Work to be completed: Copy out the lines of the data that begin with the one containing "Given: Click the Organizers" and end with the one containing "[x=26, y=339]", keeping them identical.

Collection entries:
■ ■ ■ ■ ■ ■ ■
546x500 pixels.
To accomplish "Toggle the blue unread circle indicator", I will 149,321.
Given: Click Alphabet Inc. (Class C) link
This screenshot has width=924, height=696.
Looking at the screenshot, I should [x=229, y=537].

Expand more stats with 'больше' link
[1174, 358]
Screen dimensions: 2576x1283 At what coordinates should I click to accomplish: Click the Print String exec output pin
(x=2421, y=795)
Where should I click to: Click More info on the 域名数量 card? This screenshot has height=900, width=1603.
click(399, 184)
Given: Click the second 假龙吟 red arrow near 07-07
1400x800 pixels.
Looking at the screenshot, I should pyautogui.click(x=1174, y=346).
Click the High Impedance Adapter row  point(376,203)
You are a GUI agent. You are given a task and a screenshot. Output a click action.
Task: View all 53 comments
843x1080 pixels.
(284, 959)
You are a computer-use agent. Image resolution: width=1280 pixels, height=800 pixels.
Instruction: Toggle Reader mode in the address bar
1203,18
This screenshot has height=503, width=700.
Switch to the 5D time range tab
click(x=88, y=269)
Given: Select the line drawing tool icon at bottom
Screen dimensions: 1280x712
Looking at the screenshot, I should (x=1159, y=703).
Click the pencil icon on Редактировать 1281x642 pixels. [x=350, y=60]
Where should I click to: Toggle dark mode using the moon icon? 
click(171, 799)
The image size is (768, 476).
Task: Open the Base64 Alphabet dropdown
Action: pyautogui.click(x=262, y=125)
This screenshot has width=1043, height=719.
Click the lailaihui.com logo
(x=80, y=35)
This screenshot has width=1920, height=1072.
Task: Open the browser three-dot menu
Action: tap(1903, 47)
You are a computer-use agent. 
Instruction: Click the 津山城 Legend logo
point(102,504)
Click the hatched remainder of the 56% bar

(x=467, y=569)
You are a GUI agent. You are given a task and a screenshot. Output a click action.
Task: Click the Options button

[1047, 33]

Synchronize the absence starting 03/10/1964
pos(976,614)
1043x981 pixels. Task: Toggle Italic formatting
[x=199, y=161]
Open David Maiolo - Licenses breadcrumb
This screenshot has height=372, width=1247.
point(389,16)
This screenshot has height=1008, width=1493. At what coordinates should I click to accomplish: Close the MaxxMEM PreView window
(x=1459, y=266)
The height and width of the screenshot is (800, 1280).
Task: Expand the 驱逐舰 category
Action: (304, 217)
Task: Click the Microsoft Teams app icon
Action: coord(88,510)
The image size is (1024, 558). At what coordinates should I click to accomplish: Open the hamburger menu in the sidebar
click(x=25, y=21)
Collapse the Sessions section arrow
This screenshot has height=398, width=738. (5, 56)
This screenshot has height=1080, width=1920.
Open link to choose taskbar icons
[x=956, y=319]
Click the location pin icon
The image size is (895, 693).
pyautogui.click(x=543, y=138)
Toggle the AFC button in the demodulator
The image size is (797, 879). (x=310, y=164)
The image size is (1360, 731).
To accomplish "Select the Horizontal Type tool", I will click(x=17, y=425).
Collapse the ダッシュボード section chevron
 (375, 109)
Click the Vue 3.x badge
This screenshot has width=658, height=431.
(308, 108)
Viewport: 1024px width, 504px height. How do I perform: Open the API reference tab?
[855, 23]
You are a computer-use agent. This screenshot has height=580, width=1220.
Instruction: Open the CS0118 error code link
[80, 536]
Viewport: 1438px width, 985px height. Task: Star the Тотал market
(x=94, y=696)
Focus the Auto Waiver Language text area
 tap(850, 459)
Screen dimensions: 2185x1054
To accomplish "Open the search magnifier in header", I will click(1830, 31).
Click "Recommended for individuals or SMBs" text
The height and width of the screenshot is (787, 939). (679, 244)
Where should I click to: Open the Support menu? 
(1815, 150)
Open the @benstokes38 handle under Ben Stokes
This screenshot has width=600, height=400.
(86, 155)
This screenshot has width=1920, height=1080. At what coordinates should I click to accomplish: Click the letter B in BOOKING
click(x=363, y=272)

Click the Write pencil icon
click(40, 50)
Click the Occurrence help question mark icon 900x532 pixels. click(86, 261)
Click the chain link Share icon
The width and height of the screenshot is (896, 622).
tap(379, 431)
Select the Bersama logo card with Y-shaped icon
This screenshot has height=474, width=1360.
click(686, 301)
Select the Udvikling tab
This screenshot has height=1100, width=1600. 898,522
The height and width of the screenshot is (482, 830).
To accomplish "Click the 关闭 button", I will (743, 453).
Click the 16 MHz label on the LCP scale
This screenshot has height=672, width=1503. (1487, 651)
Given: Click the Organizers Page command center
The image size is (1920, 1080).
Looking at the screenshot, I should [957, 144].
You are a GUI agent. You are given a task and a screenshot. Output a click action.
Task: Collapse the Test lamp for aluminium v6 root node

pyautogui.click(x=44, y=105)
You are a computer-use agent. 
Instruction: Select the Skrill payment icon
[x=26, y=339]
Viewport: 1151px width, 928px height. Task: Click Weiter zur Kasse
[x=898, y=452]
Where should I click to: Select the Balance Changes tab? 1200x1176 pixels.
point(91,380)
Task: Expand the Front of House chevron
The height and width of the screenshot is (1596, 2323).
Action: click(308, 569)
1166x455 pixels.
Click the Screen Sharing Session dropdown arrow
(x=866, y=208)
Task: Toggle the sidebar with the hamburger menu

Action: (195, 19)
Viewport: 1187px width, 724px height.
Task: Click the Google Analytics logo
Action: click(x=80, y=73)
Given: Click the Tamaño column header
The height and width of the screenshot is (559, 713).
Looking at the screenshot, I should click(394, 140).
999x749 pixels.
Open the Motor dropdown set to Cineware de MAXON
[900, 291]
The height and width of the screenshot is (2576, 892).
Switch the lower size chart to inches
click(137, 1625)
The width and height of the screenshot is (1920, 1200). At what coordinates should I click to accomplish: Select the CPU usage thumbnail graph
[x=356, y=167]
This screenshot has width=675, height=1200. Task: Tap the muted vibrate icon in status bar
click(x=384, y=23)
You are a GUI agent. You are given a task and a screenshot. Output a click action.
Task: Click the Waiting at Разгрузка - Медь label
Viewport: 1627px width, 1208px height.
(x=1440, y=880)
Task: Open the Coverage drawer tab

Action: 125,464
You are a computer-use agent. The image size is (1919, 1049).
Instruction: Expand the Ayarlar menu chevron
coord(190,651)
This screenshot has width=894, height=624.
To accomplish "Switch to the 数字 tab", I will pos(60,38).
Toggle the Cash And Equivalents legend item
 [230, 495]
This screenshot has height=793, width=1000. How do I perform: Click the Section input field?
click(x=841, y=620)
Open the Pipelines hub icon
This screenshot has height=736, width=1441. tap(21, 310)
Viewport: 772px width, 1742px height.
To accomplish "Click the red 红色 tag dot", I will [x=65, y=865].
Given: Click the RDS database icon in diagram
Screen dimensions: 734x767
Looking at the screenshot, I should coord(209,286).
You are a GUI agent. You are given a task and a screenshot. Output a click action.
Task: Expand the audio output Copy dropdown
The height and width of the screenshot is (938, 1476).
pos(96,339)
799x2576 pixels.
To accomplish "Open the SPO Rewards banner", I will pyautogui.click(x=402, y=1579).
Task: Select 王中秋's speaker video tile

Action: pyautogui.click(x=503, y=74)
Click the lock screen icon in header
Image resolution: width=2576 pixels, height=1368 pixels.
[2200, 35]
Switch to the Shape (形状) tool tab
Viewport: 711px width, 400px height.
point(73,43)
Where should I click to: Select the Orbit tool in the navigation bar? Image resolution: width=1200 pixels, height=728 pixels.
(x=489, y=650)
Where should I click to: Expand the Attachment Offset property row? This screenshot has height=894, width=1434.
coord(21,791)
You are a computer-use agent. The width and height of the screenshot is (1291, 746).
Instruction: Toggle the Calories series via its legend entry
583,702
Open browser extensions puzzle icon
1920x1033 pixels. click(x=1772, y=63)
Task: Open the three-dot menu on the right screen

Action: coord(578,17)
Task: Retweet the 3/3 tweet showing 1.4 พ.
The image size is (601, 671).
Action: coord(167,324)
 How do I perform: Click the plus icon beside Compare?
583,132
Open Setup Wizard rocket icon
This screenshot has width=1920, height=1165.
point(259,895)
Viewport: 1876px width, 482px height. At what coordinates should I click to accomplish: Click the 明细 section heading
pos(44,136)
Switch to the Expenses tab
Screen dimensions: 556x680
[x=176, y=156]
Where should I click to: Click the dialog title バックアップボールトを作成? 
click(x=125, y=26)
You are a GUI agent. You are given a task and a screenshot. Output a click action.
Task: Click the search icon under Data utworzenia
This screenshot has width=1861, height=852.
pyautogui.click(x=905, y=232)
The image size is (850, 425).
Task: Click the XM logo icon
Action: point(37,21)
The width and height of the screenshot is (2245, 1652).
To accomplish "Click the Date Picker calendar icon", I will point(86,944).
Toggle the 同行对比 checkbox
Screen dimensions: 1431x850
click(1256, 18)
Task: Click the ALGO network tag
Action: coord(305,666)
■ ■ ■ ■ ■ ■ ■
Solution for this exercise:
Given: Click the Organizers Page command center
The image size is (1920, 1080).
Looking at the screenshot, I should [957, 144].
You are a GUI agent. You are given a task and a screenshot. Output a click action.
Task: Collapse the Test lamp for aluminium v6 root node

pyautogui.click(x=44, y=105)
You are a computer-use agent. 
Instruction: Select the Skrill payment icon
[x=26, y=339]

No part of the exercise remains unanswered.